• Work instruction: When you reach the line in the data below that contains "You are a GUI agent. The screenshot is 230×2576.", please start repeating lines exactly, and stop after the line that contains "1.00 The Frederick Staub Cup (1400m)", repeating nothing else.

• Dataset excerpts:
****************************************

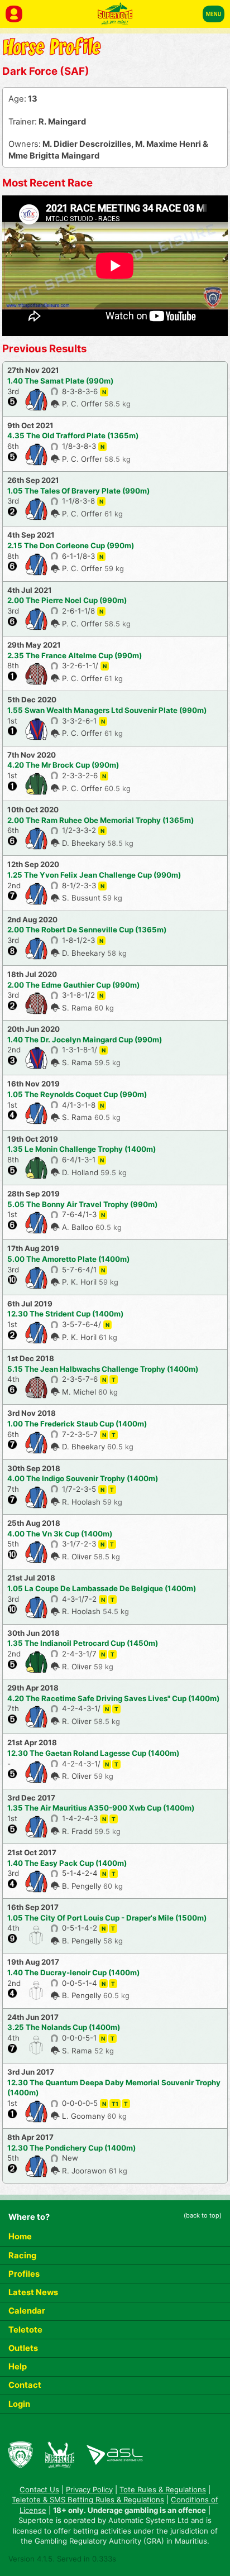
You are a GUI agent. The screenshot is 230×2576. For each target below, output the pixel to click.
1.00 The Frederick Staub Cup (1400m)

****************************************

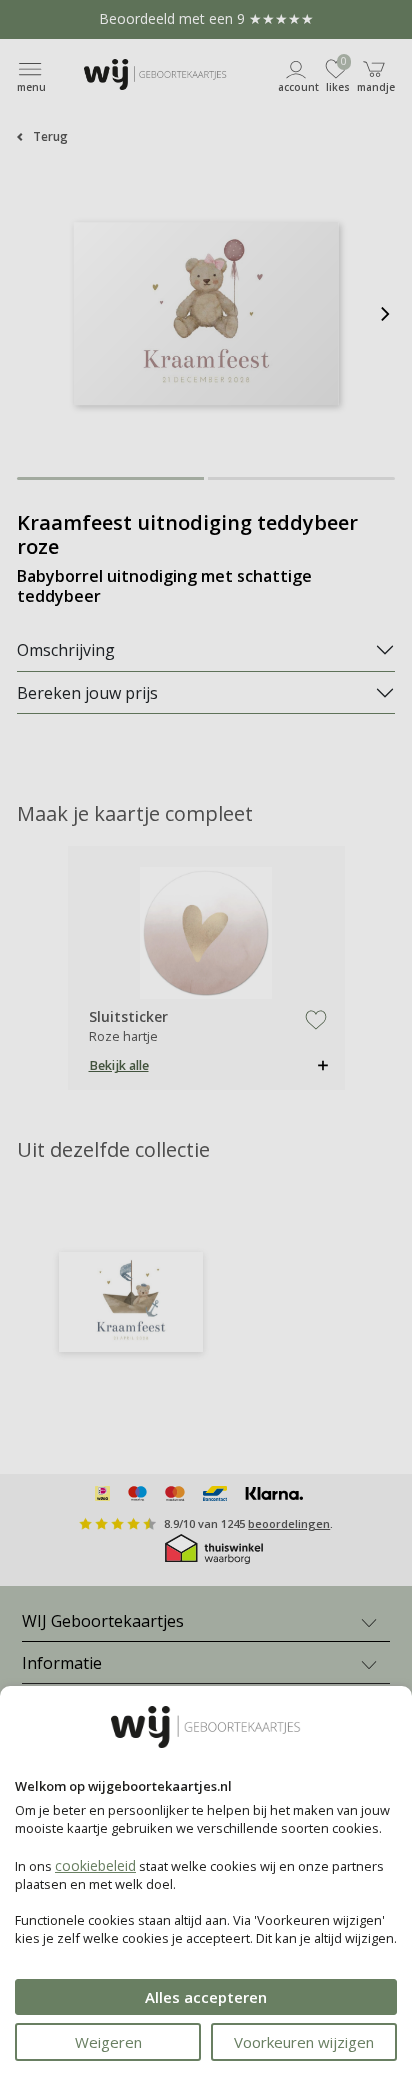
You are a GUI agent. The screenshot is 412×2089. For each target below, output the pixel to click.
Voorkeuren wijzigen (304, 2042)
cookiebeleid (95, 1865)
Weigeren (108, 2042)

****************************************

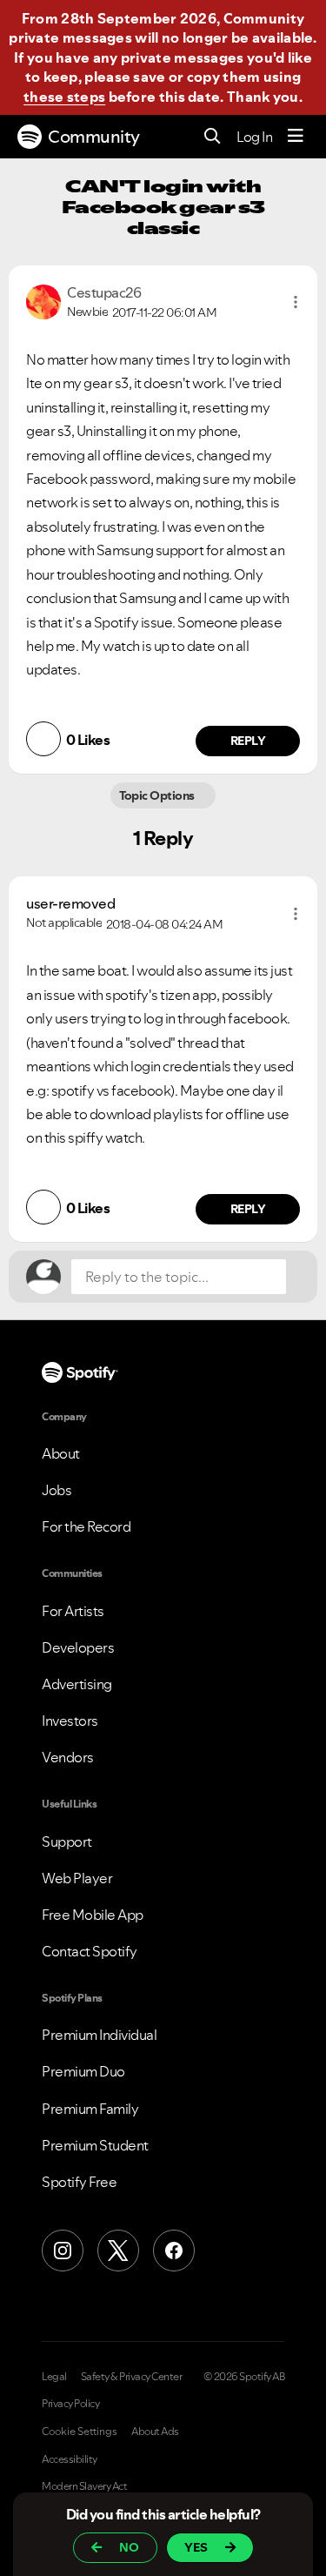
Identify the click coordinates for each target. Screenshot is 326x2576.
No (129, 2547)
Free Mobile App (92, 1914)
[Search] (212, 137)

****************************************

• Answer for this exercise:
You are a GUI agent. The screenshot is 230×2576. For each target below, output the pixel to click.
1.00 The Frederick Staub Cup (1400m)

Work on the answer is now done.